Le REER permet un enrichissement plus rapide que le CELI quand le taux marginal d’imposition (TMI) est moins élevé à la retraite que durant la vie active. Le TMI est le taux d’imposition qui s’applique sur le dernier dollar gagné. « Pour la majorité des gens, c’est le REER qui est le plus efficace », rappelle Mme Lachapelle.

Prenons deux épargnants qui ont la capacité d’investir 5000 $ avant impôt chaque année pendant 20 ans : un choisit le CELI, l’autre le REER. Le rendement annuel moyen est estimé à 5 %. À un TMI estimé de 40 % durant la vie active, et de 30 % à la retraite, le détenteur du REER disposera de 16 000 $ libres d’impôt de plus que le détenteur du CELI au bout des 20 ans. À un TMI constant avant et pendant la retraite, les deux véhicules donnent des résultats identiques.

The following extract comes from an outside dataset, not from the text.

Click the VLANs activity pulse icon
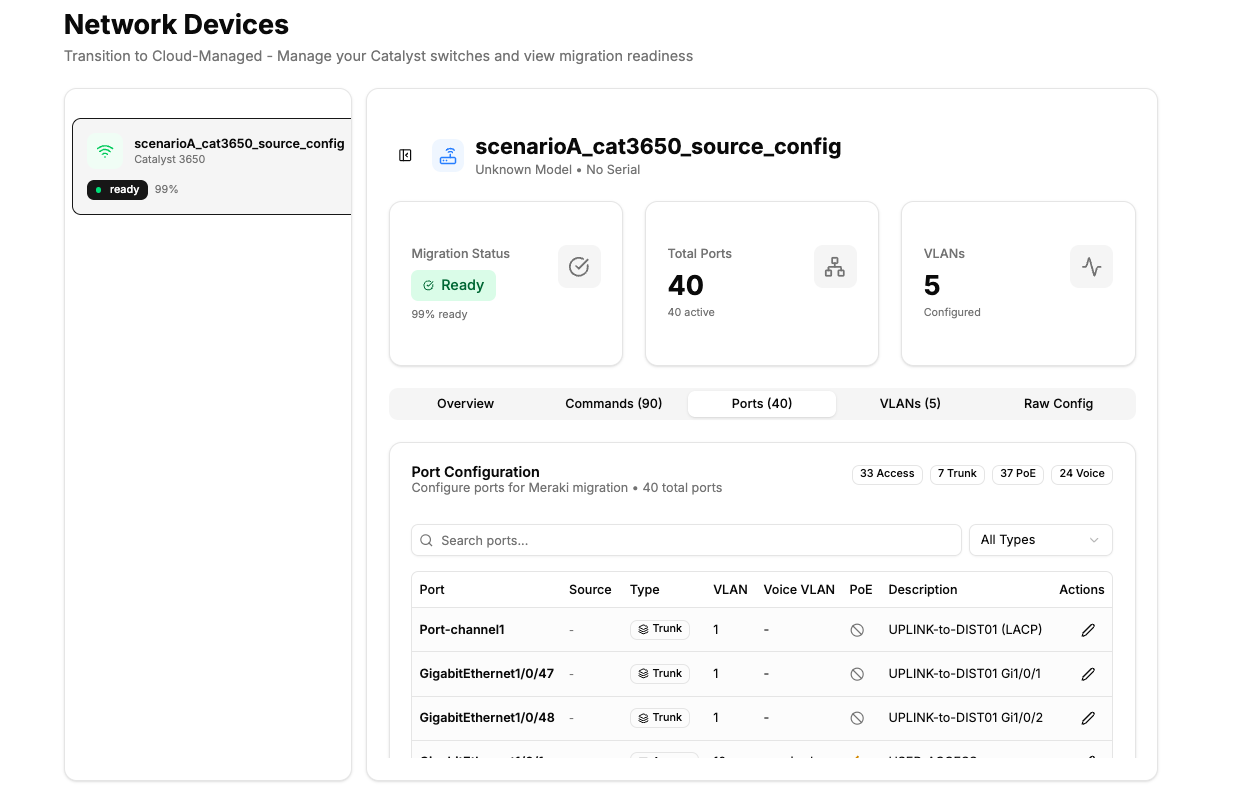This screenshot has height=798, width=1253. pyautogui.click(x=1091, y=266)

Chaque cas est différent, mais remplir le REER avant le CELI s’avère plus payant de façon nette quand on a des enfants ou que le revenu annuel du ménage excède les 100 000 $, soutient Jean-François Robert, planificateur financier chez Finances d’Or, à Sherbrooke. Dans ces deux cas, le TMI en vigueur au moment de la cotisation au REER excède celui qui sera en vigueur au moment du décaissement.